Array of Array products[Medium] (Pramp, Java)
Problem Description: Given an array of integers arr
, you’re asked to calculate for each index i
the product of all integers except the integer at that index (i.e. except arr[i]
). Implement a function arrayOfArrayProducts
that takes an array of integers and returns an array of the products.
Solve without using division and analyze your solution’s time and space complexities.
Examples:
input: arr = [8, 10, 2]
output: [20, 16, 80] # by calculating: [10*2, 8*2, 8*10]input: arr = [2, 7, 3, 4]

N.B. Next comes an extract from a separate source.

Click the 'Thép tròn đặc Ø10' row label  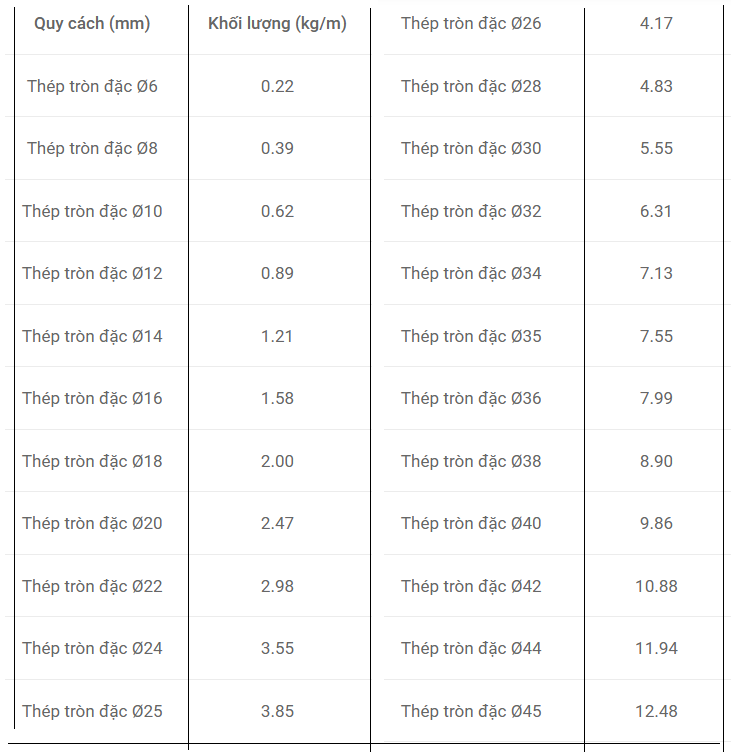pos(92,211)
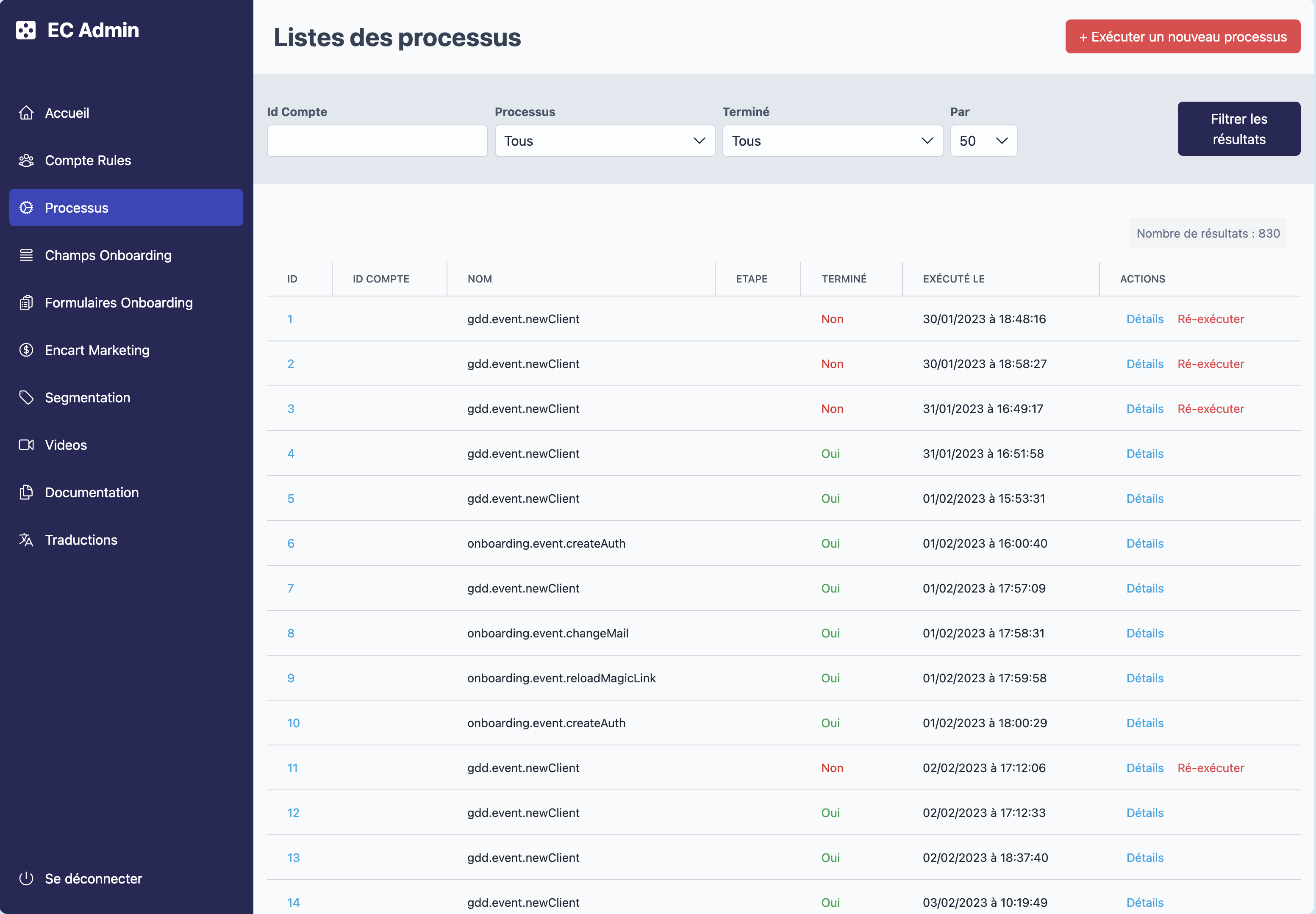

output: [84, 24, 56, 42] # by calculating: [7*3*4, 2*3*4, 2*7*4, 2*7*3]
Constraints:
- [time limit] 5000ms
- [input] array.integer
arr
- 0 ≤ arr.length ≤ 20
- [output] array.integer
Approach: We multiply all values of arr
before and after each index, we get our answer — the product of all the integers except arr[i]
.
Let me explain it with an example.
Given numbers [2, 7, 3, 4]
, regarding the third number 3, the product of array except 3 is 2*7*4
which consists of two parts: left 2*7
and right 4
. The product is left*right
. We can get lefts and rights:
Numbers: 2 7 3 4
Lefts: 2 2*7 2*7*3
Rights: 7*3*4 3*4 4
Let’s fill the empty with 1:
Numbers: 2 7 3 4
Lefts: 1 2 2*7 2*7*3
Rights: 7*3*4 3*4 4 1
Solution:
public int[] arrayOfArrayProducts(int[] arr)
{
int n=arr.length;
if(n==0 || n==1) return new int[0];
int[] result = new int[n];// Calculate lefts and store in result.
int left= 1;
for(int i=0; i<n; i++)
{
result[i] = left;
left *= arr[i];
}// Calculate rights and the product from the end of the array.
int right =1;
for(int i=n-1; i>=0; i--)
{
result[i] *= right;
right *= arr[i];
} return result;
}
Time & Space Complexity: We can calculate lefts and rights in 2 loops. The time complexity is O(n).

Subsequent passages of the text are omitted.